Admissions communication is streamlined with Jenzabar technology

Admissions communication is streamlined with Jenzabar technology

Avila University receives Jenzovation Award for innovative product

Avila University had a communications problem. Or rather, a communications coordination problem.

A flawed process prevented admissions representatives, coaches, department chairs and others from knowing what each had told prospective students. The confusion hindered administrators at the private Catholic school that prides itself on getting to know every single one of its 1,800 students.

"Students were frustrated because our right hand didn't know what our left was doing," said Sue King, vice president for information services and vice provost of academic affairs at the Kansas City, Mo., school. "We like to be really involved with prospective students, but we had a challenge of keeping up with who told a student what and when."

Avila met that challenge by making use of technology solutions already in place at the school—Jenzabar's Internet Campus Solution and the Jenzabar EX enterprise resource planning system—to create its own "admissions notepad." The goal was to track every touch a school representative made with a prospective student. The project earned the school this year's Jenzovation Award, which recognizes an exceptional innovation within the Jenzabar client community.

"We were thinking there had to be a way for us to create a portlet so everyone could pull it up and see what other folks had told a student, and put their own notes directly into it, so we could get around this cumbersome communications process," King said.

The admissions notepad is now used whenever any university staff member—coach, department chair, teacher—communicates with a student. If a letter is sent, a phone call made, it's recorded in the notepad.

"It's simplified our life amazingly. Faculty love it. Admissions staff love it."

"It's simplified our life amazingly," King said. "The faculty love it because they always wanted a better way to communicate faster with Admissions, rather than having to send emails and wait for a reply. Admissions staff love it because they can immediately see what someone has told a student."
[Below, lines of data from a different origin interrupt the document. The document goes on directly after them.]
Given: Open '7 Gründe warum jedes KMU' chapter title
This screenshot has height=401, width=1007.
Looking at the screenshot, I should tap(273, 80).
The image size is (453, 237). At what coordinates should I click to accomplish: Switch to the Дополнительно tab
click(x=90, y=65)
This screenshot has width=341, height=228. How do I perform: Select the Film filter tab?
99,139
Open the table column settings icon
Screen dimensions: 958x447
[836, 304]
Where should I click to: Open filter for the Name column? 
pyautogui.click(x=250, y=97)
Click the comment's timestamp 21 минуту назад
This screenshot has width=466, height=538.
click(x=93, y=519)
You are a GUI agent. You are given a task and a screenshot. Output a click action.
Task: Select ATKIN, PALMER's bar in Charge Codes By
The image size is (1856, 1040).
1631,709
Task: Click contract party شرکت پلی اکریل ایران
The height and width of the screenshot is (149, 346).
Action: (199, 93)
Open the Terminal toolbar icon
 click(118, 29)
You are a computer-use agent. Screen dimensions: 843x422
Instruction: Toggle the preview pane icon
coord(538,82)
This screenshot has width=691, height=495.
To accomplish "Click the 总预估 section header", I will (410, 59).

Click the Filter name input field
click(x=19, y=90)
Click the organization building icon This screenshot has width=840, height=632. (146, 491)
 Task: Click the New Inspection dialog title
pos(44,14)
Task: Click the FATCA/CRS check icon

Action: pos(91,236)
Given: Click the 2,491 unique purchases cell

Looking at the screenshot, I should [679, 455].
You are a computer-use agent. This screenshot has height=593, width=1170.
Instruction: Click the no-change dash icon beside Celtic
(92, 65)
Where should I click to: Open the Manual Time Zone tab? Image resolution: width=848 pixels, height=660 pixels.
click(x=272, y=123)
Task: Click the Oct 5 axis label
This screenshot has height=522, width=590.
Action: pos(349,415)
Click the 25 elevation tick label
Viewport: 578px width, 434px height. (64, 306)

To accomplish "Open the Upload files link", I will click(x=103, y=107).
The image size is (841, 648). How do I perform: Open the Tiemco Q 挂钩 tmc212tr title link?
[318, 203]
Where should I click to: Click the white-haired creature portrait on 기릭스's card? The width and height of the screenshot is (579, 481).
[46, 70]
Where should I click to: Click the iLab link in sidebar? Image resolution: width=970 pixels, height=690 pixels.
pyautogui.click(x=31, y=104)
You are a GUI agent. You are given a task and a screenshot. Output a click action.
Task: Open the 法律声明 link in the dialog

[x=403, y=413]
Students will give their feedback next spring during the school's annual Campus Life Survey, which includes questions on the admissions and application experiences.

"What we'll look at in terms of ROI is not only student satisfaction, but whether that satisfaction resulted in more students registering," King said. "We always watch the yield funnel. We know yield is a combination of many factors, and this is one of the pieces to the yield funnel. They are consumers, and our quality standards start when they become part of the admissions process."

Avila has shared its admissions notepad with Jenzabar so it can be used by other schools. The technology company leverages best practices from its client institutions when developing core software solutions, which will be reflected in the release of an upcoming CRM admissions module.

"Jenzabar understands the admissions process and is very open to us being creative and sharing with one another," King said. "At the Jenzabar Annual Meeting in June, they have their software programmers and architects there so we can talk with them and tell them what we want, how we are using their products, what could be improved—and they listen.

"We've had a very, very good working relationship with Jenzabar," she added. "We do a lot of software implementation, and they've been the most responsive and open vendor to work with."

The volume and variety of information gathered by Jenzabar products continually assists Avila University.

"With Jenzabar, we can use our report writer and pull information out, analyze it, and use it to make better decisions as to how we recruit students," King said. "Jenzabar is a very integrated system. We can data mine a lot of information."